* _ACTION ITEM_
Only lines with the string "agent" are wanted. Pull them out of the data.
[Opening RECORDS section]
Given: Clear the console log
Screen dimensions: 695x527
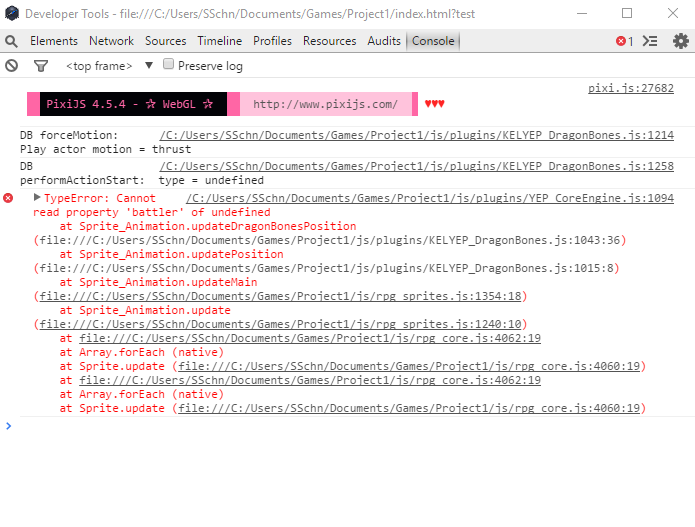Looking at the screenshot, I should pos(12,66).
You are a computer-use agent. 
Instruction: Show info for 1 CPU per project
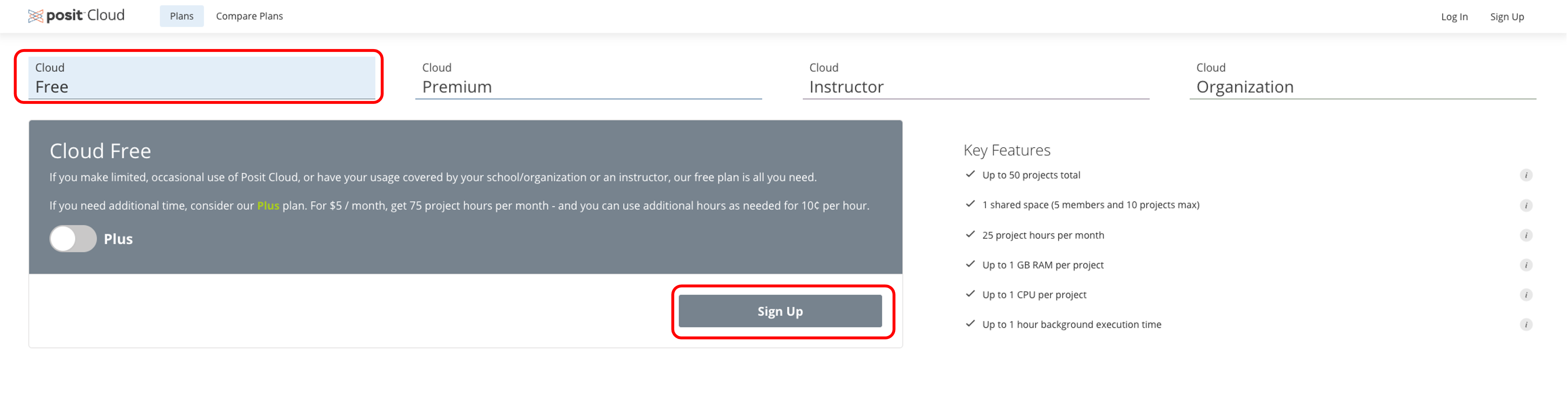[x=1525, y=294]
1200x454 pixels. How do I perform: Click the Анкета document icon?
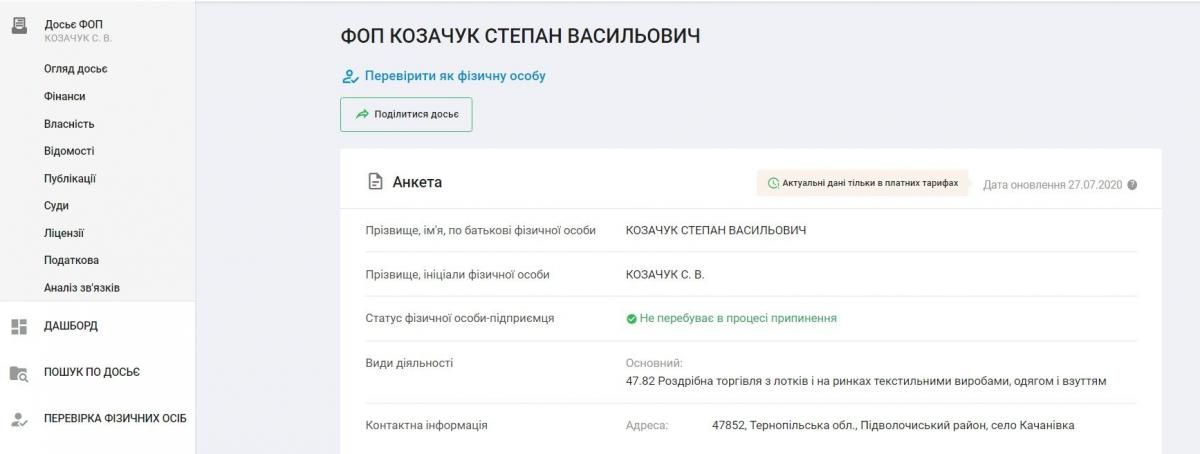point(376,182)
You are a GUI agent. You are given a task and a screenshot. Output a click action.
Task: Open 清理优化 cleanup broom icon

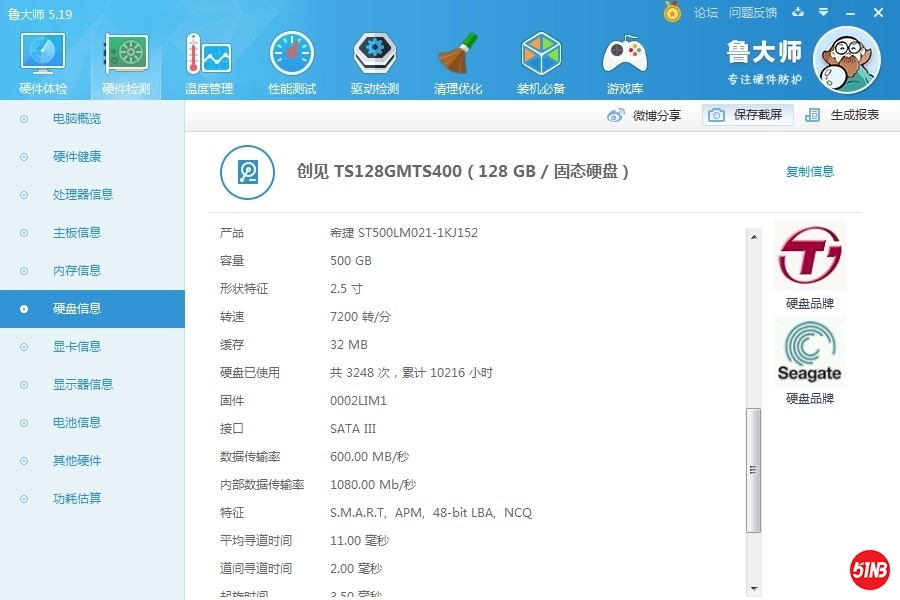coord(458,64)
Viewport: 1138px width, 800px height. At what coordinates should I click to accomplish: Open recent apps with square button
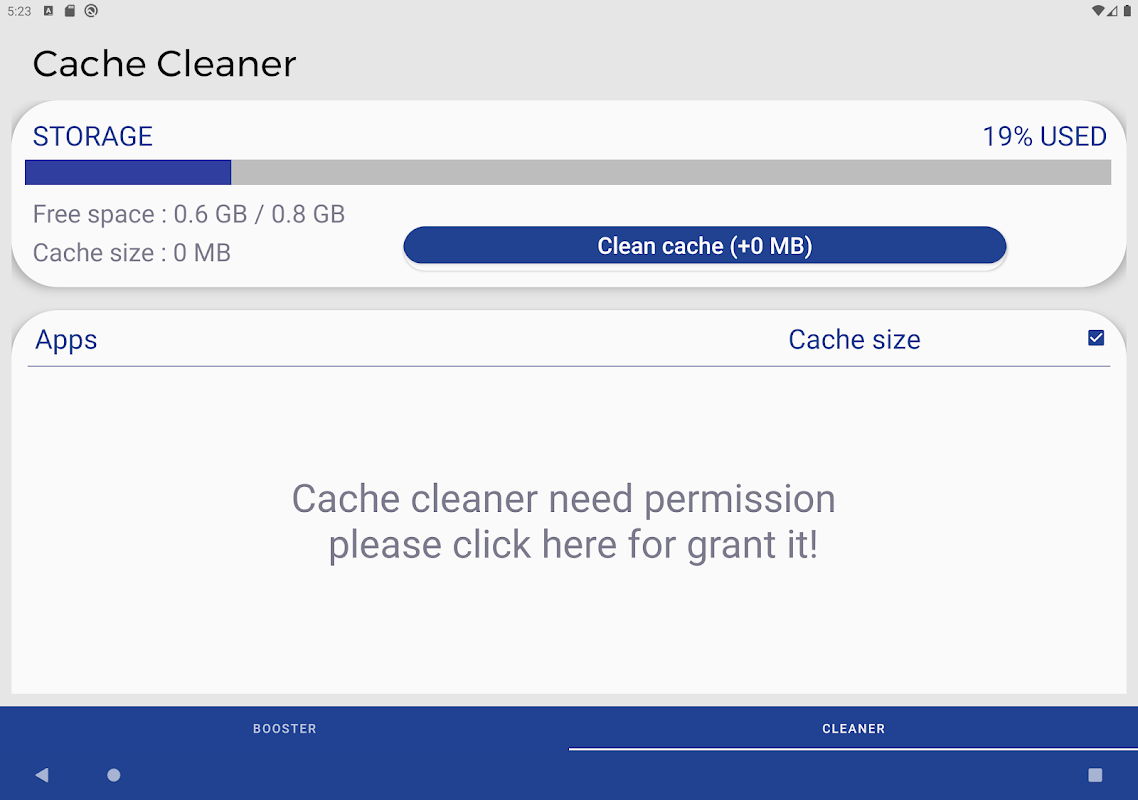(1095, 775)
[Closing RECORDS section]
[Opening RECORDS section]
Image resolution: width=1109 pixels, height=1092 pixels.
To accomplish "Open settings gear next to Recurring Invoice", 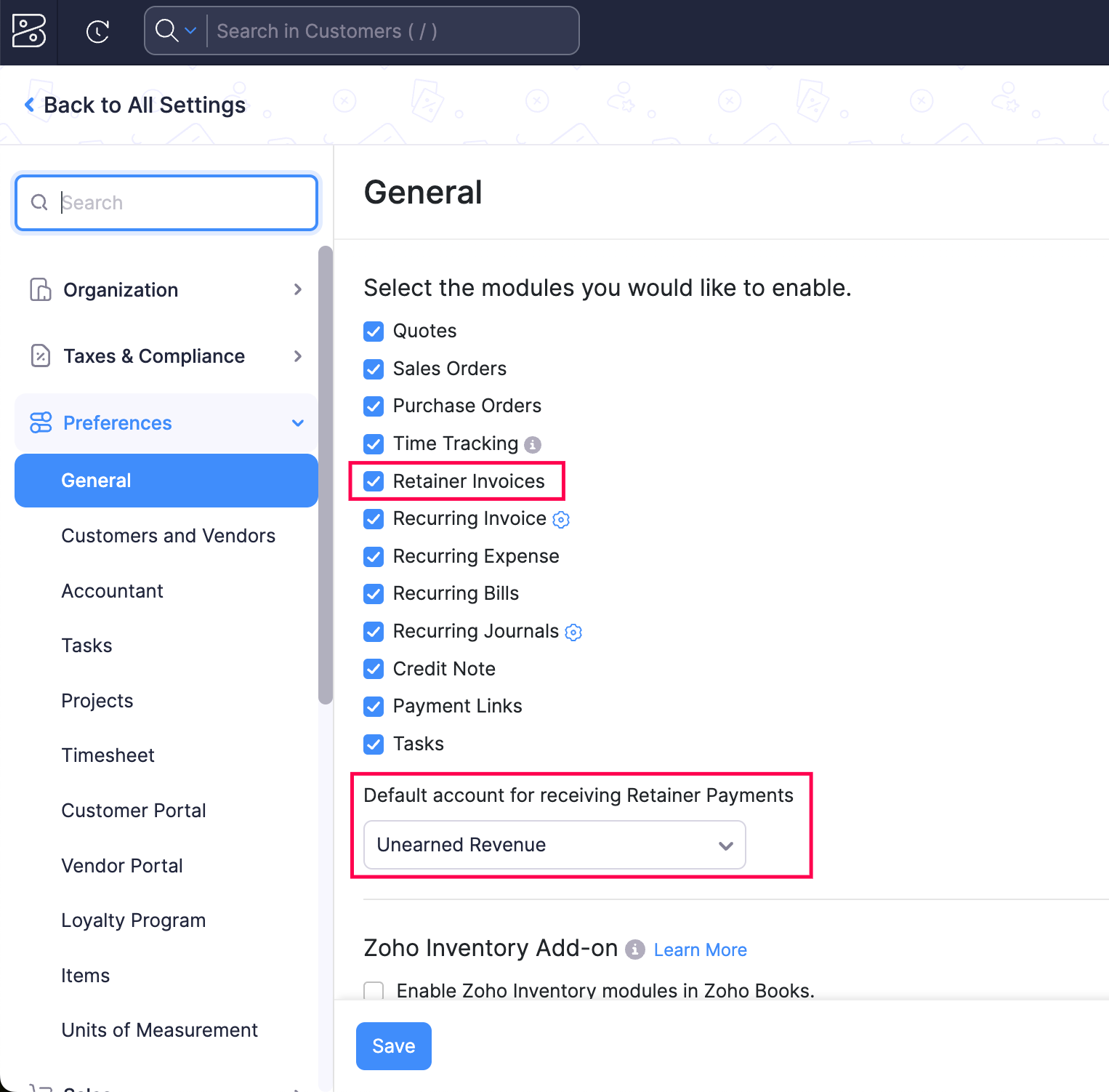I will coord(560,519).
[Closing RECORDS section]
[Opening RECORDS section]
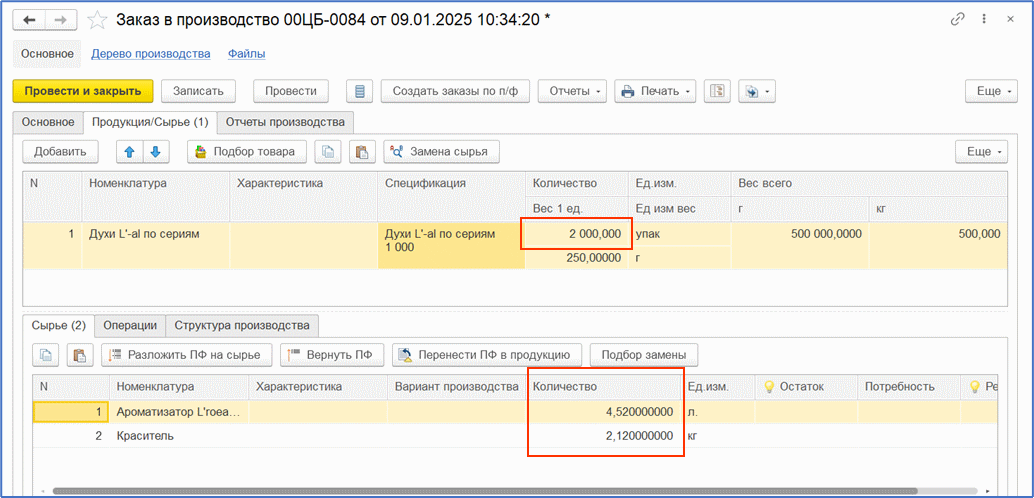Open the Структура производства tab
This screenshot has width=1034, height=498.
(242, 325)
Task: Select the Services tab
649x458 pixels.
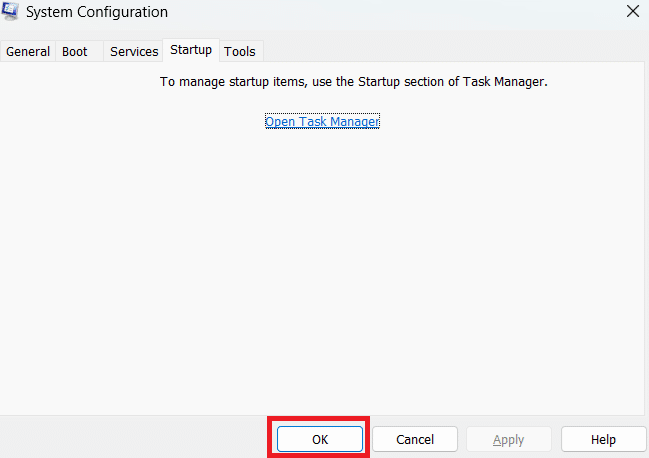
[Closing RECORDS section]
* _REPLY TO THE EXERCISE_
You are a computer-use agent. 
You are a GUI agent. You are given a task and a screenshot. Output a click action.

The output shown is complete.